We both know option 2) is ludicrous. If adjectives with formal definitions were subject to redefinition by individuals, then those adjectives would lose all meaning, would lose all purpose. Describe yourself as liberal would be meaningless to the person you are describing to, because since the word liberal can be redefined to account for anything, then there's no way this person could know how you could have redefined it for yourself.
So I hope you see my point that the word Christian is an adjective which describes somebody who ascribes to Christianity. And Christianity is a religion which is defined very formally by the doctrines and beliefs it has. So if you deviate from these beliefs (the same way the man in the political parallel did) then it would be an abuse of the adjective to continue to describe yourself as a Christian. The word 'Christian' would lose all meaning. And the oxymoron 'liberal Christian' is, in anycase, nonsensical unless you DO change the meaning of the word 'Christian', and as I've shown, that would be a pointless way to go about things.

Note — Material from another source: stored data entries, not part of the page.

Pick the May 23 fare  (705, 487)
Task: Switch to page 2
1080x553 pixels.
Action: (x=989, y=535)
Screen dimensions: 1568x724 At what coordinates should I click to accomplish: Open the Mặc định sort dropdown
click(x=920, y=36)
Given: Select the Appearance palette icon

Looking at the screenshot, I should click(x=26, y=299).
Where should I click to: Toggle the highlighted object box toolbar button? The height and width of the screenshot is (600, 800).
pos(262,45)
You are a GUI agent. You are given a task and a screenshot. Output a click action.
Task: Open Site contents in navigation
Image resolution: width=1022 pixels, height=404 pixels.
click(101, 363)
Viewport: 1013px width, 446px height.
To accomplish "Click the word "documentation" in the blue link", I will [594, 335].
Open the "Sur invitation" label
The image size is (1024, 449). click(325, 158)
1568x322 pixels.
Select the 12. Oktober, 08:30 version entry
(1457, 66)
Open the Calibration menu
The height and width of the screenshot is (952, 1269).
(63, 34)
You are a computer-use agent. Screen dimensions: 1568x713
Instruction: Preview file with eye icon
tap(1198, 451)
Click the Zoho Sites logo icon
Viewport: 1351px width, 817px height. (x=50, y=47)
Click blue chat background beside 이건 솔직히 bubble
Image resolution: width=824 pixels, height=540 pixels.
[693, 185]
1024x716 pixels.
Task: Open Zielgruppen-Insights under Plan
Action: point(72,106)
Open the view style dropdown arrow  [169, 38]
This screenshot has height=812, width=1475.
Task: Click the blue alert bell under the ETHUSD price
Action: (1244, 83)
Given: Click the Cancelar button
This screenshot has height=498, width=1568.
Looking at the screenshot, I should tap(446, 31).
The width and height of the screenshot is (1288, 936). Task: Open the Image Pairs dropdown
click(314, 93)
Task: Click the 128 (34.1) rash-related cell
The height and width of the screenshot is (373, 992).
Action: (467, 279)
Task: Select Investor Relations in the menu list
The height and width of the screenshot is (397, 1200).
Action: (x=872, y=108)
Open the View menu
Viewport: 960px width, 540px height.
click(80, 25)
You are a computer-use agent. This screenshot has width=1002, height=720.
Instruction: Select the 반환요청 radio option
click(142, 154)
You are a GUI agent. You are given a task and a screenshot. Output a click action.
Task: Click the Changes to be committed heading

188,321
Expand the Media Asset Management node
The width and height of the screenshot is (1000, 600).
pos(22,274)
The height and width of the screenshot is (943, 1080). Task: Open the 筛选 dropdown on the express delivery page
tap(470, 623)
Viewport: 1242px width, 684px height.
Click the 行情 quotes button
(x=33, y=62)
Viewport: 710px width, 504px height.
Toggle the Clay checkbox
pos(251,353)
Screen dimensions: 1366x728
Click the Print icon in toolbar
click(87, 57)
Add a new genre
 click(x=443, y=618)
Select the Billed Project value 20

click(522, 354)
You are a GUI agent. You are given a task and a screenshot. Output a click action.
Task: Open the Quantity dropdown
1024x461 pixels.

So in conclusion, I do not deny that liberal people exist who describe themselves as Christians. But I do deny that these people are accurate in their descriptions of themselves, and I put it to you that the term 'liberal Christian' is a paradoxical oxymoron which cannot make sense without changing the meaning of the word 'liberal' or the meaning of the word 'Christian', and why would you do that when you should just find the proper adjectives which exist to describe you?
Wow, long post. Im gonna go make some tea.
Even longer post! I'm going to put my fingers in an icebag!